Hold on to your knickers.
1.- The Show
- Beyonce wins after performing. Shockah!
- Andre 3000's eloquent "Thank You" is the stuff the Oscar producers dream of.
- Are all the female country singers going pop now? Martina, Faith Hill, La Twain, Dixie Chicks... they're not that country anymore, are they? Not my favorite genre, but still. I liked it more when we saw the people from the "O Brother, Where Art Thou" soundtrack performing.
- I felt bad for Justin Timberlake having to apologize YET AGAIN when he won his Grammy.
- Man, Madonna looked really cute last night with her hot pink dress and her black booties.
- Yoko Ono: "In the beginning, there was the Beatles." Then she appeared. Dig the irony.
- I'm sorry, but Paul McCartney gets more and more annoying each time I see him.
- Evanescence. Hey, Amy Lee, you're in a *band.* Wait for them before you walk on the stage, woman. Oh, 50 Cent made me laugh out loud when he went to the stage to congratulate them and Amy looked all scared. DORK. Heh. (Also, picture me out of the loop, but where is Ben Moody?

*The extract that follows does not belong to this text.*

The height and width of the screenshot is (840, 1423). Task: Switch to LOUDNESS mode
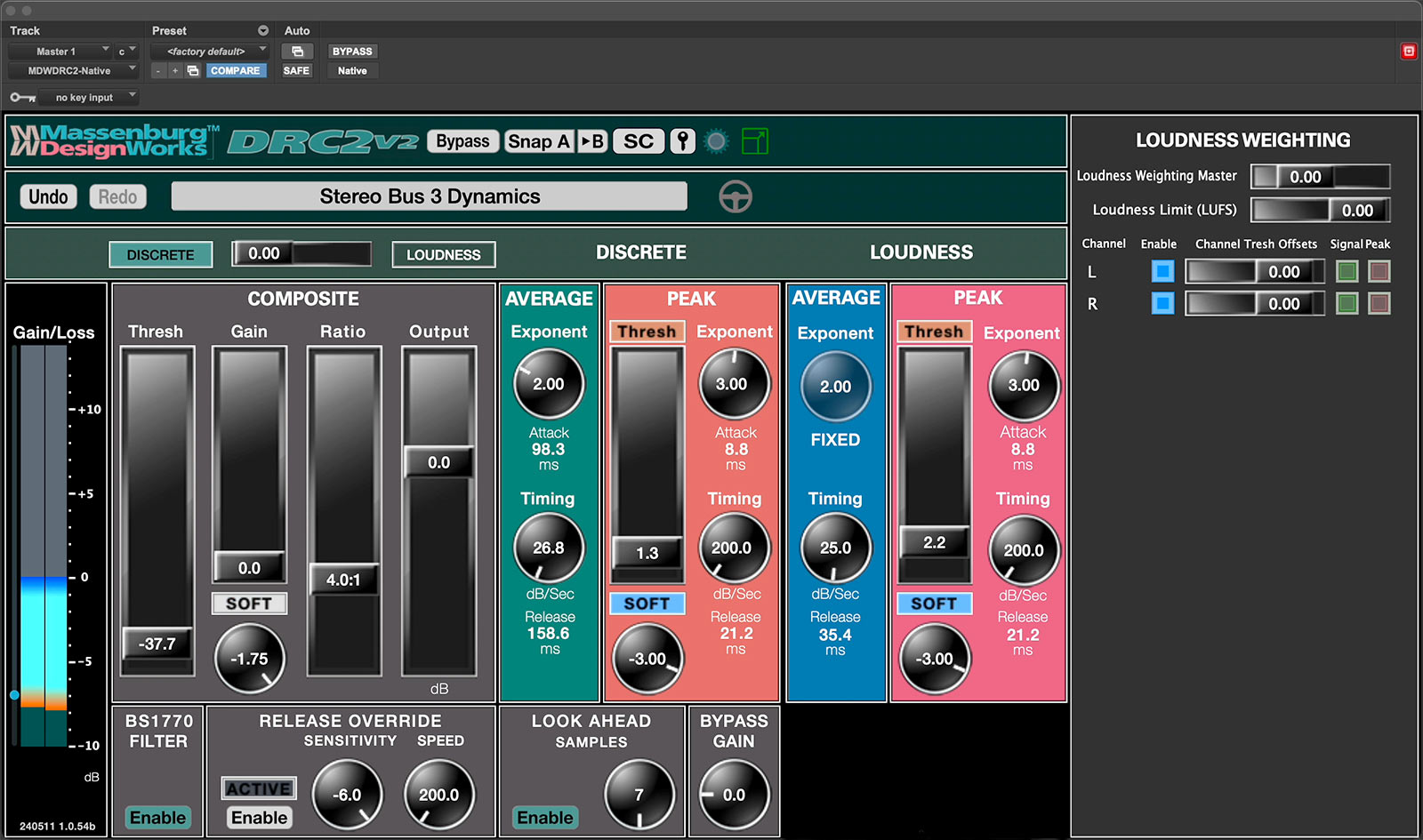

You know, the tall, blonde, Norwegian-looking one? Did they kick him out of the band? He was cute.)
- Samuel L. Jackson is the coolest man who ever lived.
- Jason Alexander and Snoop Dogg. 'Nuff said.
- Whee, Coldplay won best recording of the year for "Clocks"! Too bad I'm still not talking to Chris Martin for breeding with Gwyneth Paltrow.
- OZZY!
- Win An Eclair: How many facelifts has Andy Williams had?
- I had nightmares with Erika Badhu's hair.
- Metallica good, Napster baaaaaaad.
- Is it me, of was Faith Hill grossed out by Outkast?
- These lazy asses couldn't put the previous winners at the sides when we were going to commercials like they've done in previous years? Now all they did was "log on to grammy.com to find out the winners." The other winners deserve to be on TV, too, you bastards.
2.- The Performances
So, we had a 5-minute delay, yes? We also had the worst sound in the history of the Grammys. Not to mention missed cues and wild camera shots. Not pretty.
- Beyonce and Prince were nice. She was great doing her Tina Turner kinda thing.
- Vince Gill, Pharell, Dave Matthews and Sting were really sweet. Too bad we couldn't listen to Vince Gill's voice or guitar, so the whole song sounded really, really out of tune and tempo.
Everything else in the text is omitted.